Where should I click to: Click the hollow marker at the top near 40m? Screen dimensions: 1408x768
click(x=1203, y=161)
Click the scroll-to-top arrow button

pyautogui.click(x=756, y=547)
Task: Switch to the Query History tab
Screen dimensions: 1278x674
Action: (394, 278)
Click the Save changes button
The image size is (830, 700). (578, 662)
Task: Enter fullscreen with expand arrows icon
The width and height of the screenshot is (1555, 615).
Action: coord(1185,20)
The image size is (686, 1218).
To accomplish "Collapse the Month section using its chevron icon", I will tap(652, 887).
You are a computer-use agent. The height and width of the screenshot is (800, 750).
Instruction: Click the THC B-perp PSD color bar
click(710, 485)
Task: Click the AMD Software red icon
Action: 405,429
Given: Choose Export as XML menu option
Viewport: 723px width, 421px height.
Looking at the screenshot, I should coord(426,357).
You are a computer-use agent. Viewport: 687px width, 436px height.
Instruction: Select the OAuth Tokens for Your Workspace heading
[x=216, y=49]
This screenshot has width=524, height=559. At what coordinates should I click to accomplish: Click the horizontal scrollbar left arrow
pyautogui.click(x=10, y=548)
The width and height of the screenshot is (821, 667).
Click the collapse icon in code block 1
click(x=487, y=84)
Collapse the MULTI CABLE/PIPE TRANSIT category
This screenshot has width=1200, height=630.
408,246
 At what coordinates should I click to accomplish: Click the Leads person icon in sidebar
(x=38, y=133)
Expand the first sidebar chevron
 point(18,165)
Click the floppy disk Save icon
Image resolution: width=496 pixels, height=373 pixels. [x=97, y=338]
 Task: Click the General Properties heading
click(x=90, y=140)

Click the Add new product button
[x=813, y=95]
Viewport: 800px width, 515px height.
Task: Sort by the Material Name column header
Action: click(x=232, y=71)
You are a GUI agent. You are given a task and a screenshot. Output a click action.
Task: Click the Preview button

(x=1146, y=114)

■ ■ ■ ■ ■ ■ ■

» **Problem requirements**: Reproduce the full block of data exactly, omitting nothing.

» **Exercise result**:
Where should I click to: Click the hollow marker at the top near 40m? Screen dimensions: 1408x768
click(x=1203, y=161)
Click the scroll-to-top arrow button

pyautogui.click(x=756, y=547)
Task: Switch to the Query History tab
Screen dimensions: 1278x674
Action: (394, 278)
Click the Save changes button
The image size is (830, 700). (578, 662)
Task: Enter fullscreen with expand arrows icon
The width and height of the screenshot is (1555, 615).
Action: coord(1185,20)
The image size is (686, 1218).
To accomplish "Collapse the Month section using its chevron icon", I will tap(652, 887).
You are a computer-use agent. The height and width of the screenshot is (800, 750).
Instruction: Click the THC B-perp PSD color bar
click(710, 485)
Task: Click the AMD Software red icon
Action: 405,429
Given: Choose Export as XML menu option
Viewport: 723px width, 421px height.
Looking at the screenshot, I should coord(426,357).
You are a computer-use agent. Viewport: 687px width, 436px height.
Instruction: Select the OAuth Tokens for Your Workspace heading
[x=216, y=49]
This screenshot has width=524, height=559. At what coordinates should I click to accomplish: Click the horizontal scrollbar left arrow
pyautogui.click(x=10, y=548)
The width and height of the screenshot is (821, 667).
Click the collapse icon in code block 1
click(x=487, y=84)
Collapse the MULTI CABLE/PIPE TRANSIT category
This screenshot has width=1200, height=630.
408,246
 At what coordinates should I click to accomplish: Click the Leads person icon in sidebar
(x=38, y=133)
Expand the first sidebar chevron
 point(18,165)
Click the floppy disk Save icon
Image resolution: width=496 pixels, height=373 pixels. [x=97, y=338]
 Task: Click the General Properties heading
click(x=90, y=140)

Click the Add new product button
[x=813, y=95]
Viewport: 800px width, 515px height.
Task: Sort by the Material Name column header
Action: click(x=232, y=71)
You are a GUI agent. You are given a task and a screenshot. Output a click action.
Task: Click the Preview button

(x=1146, y=114)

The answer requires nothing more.